レイトレーシングは、まず測線東端で平成10年度および平成12年度の千葉県地下構造調査の結果と基盤深度、三浦層群相当層上面の深度を合わせ、反射法の結果を参考にしながら速度構造モデルを作成した。

レイトレーシングでは、初動としてあらわれているみかけ速度1.7km/s程度の屈折波から、5〜6km/s程度までの基盤に相当する屈折波の初動を用いたほか、初動としてはあらわれていないもの明瞭な屈折波として識別できる波を用いた。

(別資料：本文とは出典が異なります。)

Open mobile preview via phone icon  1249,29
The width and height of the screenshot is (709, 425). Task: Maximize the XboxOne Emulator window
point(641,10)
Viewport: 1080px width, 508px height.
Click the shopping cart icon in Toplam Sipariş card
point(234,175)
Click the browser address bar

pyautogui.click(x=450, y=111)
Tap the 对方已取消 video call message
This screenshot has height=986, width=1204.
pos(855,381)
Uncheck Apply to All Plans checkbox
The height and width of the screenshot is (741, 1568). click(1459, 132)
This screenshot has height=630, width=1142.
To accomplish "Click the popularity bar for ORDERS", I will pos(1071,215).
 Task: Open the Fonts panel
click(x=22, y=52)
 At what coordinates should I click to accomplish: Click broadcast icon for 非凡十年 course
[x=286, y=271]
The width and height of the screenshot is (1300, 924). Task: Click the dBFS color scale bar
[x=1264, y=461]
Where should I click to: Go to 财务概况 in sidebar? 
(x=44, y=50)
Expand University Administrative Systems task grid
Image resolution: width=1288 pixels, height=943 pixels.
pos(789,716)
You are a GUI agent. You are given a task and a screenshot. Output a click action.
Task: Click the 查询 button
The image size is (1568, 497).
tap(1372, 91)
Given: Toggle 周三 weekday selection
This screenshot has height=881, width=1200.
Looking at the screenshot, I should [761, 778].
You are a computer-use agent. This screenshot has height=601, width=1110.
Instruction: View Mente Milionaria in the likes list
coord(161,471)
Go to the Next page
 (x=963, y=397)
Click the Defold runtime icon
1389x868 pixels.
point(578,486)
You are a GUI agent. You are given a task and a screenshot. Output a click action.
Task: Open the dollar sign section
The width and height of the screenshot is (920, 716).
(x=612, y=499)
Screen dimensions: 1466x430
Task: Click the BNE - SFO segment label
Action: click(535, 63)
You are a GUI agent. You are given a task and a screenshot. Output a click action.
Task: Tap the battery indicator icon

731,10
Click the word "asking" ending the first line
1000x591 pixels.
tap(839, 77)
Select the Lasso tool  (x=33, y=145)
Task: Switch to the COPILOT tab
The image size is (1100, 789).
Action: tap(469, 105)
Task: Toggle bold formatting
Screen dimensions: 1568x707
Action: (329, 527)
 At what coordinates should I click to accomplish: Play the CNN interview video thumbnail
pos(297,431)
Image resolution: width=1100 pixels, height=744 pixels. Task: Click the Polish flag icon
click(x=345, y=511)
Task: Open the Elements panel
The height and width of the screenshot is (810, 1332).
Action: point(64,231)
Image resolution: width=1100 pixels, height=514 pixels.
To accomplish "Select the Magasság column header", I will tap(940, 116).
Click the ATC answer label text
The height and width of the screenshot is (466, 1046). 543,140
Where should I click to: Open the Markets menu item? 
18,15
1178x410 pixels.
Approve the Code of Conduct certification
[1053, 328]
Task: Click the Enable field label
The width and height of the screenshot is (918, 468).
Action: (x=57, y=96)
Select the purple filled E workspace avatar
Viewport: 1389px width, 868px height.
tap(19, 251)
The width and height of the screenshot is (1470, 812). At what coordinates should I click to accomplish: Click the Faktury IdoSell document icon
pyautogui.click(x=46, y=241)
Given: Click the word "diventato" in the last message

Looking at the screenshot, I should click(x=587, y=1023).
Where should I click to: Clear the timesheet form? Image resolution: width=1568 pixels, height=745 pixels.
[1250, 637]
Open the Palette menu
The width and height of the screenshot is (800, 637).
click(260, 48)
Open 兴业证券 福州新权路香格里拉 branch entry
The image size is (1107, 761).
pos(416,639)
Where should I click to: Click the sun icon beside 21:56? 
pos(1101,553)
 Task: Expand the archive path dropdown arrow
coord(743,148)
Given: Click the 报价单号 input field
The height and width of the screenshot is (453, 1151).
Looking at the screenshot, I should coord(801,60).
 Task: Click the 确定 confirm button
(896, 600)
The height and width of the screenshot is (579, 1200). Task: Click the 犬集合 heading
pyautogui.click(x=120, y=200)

レイトレーシングと全発震点での実データの初動読み取り値の比較を図2−3−4に示す。この図は、10受振点ごとの初動読み取り値・レイトレーシングの結果求まった走時のグラフ、モデル構造図とレイトレーシングのパス、最下段にモデルの速度構造を並べて表示したものである。

また、各発震点の屈折波強調処理後の記録と、10受振点ごとの初動読み取り値・レイトレーシングの結果求まった走時のグラフ、最下段にレイトレーシングのパスを並べて表示したものを図2−3−5−1図2−3−5−2図2−3−5−3に示した。

基盤岩の速度は、5.5km/sとなった。隣接する千葉県の地下構造調査では、H11年度測線で5.7km/s、平成12年度(H12−2) 測線で5.5km/sと求められており、これらと同じ速度と判断される。地質としては三波川帯の変成岩に該当する。基盤岩上面の深度は、測線東端で1950m、測線西端で2900mで徐々に深くなる。

三浦層群相当層上面に対応する屈折波は、速度2.9〜3.1km/sで、その深度は1.5〜1.7kmと求められた。

上総層群上面に相当する屈折波は、速度2.0〜2.3km/sで、その深度は0.4〜0.5kmである。

最上位の下総層群の速度は、1.7km/sである。